• _Exercise_
When you reach the line containing "Instruction: Click the 4.8 kg weight value" in the entries below, begin reproducing lines exactly, and stop once the line containing "Fast-forward the animation" is done.

(Dataset entries)
● ● ● ● ●
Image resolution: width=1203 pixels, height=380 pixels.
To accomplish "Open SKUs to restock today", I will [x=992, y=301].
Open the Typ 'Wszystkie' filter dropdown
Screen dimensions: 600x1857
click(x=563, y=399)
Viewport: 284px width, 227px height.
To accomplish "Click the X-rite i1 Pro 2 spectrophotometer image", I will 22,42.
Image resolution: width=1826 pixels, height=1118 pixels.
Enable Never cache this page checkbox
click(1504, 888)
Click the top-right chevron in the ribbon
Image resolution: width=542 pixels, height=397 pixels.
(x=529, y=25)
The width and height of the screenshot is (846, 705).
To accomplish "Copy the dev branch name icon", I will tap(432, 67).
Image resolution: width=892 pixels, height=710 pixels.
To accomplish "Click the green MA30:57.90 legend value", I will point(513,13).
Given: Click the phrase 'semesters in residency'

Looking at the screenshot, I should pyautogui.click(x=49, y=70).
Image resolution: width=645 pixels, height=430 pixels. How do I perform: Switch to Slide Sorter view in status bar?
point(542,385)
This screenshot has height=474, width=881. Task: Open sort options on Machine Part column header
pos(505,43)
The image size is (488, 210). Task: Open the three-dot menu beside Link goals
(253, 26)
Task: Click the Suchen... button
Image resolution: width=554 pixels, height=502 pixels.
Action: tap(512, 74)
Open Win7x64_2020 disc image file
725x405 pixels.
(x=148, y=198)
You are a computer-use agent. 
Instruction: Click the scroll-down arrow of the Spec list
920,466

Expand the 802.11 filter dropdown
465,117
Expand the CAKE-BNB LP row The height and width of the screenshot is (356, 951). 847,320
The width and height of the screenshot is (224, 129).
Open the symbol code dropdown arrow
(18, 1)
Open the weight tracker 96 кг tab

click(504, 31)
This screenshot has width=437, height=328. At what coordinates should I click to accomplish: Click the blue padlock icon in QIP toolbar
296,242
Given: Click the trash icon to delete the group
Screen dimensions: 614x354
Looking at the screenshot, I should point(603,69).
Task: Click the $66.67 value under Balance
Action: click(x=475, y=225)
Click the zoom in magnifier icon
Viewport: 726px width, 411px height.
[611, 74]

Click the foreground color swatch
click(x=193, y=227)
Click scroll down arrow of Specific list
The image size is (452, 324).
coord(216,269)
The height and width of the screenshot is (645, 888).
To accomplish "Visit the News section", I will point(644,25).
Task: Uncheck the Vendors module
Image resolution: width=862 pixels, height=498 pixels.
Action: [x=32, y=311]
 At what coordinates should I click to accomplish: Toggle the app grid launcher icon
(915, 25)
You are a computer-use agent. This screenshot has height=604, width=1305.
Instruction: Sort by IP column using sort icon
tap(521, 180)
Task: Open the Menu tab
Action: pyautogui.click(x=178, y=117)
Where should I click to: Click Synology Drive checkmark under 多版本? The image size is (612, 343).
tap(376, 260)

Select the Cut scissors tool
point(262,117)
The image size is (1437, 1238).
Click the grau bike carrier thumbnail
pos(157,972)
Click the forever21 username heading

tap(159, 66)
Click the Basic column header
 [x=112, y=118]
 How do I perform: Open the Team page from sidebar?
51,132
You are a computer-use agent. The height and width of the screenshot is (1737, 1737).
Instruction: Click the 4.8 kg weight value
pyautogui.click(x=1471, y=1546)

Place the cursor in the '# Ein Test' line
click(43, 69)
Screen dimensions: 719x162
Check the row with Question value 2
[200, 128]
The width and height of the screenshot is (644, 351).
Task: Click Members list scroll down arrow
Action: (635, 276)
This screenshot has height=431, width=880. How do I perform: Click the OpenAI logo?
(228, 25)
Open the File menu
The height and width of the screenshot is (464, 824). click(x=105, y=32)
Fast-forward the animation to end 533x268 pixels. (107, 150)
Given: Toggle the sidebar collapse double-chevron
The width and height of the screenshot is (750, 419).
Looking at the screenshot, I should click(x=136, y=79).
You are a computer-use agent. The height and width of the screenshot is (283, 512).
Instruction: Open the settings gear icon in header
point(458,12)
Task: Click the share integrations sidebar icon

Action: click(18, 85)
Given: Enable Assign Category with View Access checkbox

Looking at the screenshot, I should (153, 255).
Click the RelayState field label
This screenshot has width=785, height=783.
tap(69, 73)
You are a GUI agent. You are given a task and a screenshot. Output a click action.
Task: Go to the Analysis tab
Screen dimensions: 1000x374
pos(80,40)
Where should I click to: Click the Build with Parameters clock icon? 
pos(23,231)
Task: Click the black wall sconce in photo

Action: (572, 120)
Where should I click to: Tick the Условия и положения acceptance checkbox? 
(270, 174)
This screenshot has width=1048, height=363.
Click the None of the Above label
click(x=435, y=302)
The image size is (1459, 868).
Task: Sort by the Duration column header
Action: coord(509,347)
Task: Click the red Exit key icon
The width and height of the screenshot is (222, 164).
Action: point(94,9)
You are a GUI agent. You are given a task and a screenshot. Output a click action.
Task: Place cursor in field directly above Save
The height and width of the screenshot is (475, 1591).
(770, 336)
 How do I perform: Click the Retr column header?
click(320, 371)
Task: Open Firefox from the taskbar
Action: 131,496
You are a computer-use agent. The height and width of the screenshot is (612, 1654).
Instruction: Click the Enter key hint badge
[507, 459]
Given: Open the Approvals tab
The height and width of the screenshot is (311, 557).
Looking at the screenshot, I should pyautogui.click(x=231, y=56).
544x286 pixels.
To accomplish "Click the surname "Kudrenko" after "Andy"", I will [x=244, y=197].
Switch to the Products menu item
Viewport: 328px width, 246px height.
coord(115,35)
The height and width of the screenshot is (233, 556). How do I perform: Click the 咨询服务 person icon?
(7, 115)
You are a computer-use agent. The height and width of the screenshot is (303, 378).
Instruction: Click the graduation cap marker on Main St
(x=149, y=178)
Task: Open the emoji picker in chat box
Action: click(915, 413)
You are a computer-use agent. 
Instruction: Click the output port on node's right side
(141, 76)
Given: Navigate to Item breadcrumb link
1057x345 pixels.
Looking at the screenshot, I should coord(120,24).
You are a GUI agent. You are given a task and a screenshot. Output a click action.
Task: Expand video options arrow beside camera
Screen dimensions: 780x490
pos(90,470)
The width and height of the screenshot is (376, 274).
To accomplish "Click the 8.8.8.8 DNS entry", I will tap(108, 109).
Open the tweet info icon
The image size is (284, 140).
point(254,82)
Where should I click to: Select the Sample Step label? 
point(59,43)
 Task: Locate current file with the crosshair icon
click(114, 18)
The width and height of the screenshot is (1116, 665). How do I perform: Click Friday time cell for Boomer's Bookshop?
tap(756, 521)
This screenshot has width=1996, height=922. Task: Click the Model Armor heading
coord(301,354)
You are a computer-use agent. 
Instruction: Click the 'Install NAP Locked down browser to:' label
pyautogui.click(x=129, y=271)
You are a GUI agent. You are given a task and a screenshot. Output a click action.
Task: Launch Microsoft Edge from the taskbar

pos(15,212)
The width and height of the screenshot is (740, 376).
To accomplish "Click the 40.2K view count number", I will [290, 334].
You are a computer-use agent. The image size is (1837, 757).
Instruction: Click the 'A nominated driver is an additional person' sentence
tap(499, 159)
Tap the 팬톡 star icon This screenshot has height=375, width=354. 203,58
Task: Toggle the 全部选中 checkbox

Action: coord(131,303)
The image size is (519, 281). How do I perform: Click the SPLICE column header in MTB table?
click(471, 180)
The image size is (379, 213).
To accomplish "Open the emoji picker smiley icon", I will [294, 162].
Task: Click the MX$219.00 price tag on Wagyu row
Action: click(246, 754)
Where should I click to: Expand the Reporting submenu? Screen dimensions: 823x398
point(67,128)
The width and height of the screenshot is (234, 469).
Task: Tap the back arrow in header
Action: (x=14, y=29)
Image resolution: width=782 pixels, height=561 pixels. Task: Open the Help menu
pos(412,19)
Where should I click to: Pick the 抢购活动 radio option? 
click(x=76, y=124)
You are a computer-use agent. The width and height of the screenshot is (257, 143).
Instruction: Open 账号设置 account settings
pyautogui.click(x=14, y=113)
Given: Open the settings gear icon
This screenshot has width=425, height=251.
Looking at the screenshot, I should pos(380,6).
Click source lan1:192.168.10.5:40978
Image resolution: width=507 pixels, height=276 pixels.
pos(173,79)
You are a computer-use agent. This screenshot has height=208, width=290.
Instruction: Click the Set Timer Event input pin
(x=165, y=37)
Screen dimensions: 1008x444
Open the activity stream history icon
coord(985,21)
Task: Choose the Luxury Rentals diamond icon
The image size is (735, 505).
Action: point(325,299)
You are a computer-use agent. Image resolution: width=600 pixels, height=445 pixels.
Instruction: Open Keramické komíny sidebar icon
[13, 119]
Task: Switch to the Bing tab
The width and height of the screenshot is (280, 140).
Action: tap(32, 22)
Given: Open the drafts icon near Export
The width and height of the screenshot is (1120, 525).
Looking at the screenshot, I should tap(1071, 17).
● ● ● ● ●
• _Result of the exercise_
Instruction: Click the 4.8 kg weight value
pyautogui.click(x=1471, y=1546)

Place the cursor in the '# Ein Test' line
click(43, 69)
Screen dimensions: 719x162
Check the row with Question value 2
[200, 128]
The width and height of the screenshot is (644, 351).
Task: Click Members list scroll down arrow
Action: (635, 276)
This screenshot has height=431, width=880. How do I perform: Click the OpenAI logo?
(228, 25)
Open the File menu
The height and width of the screenshot is (464, 824). click(x=105, y=32)
Fast-forward the animation to end 533x268 pixels. (107, 150)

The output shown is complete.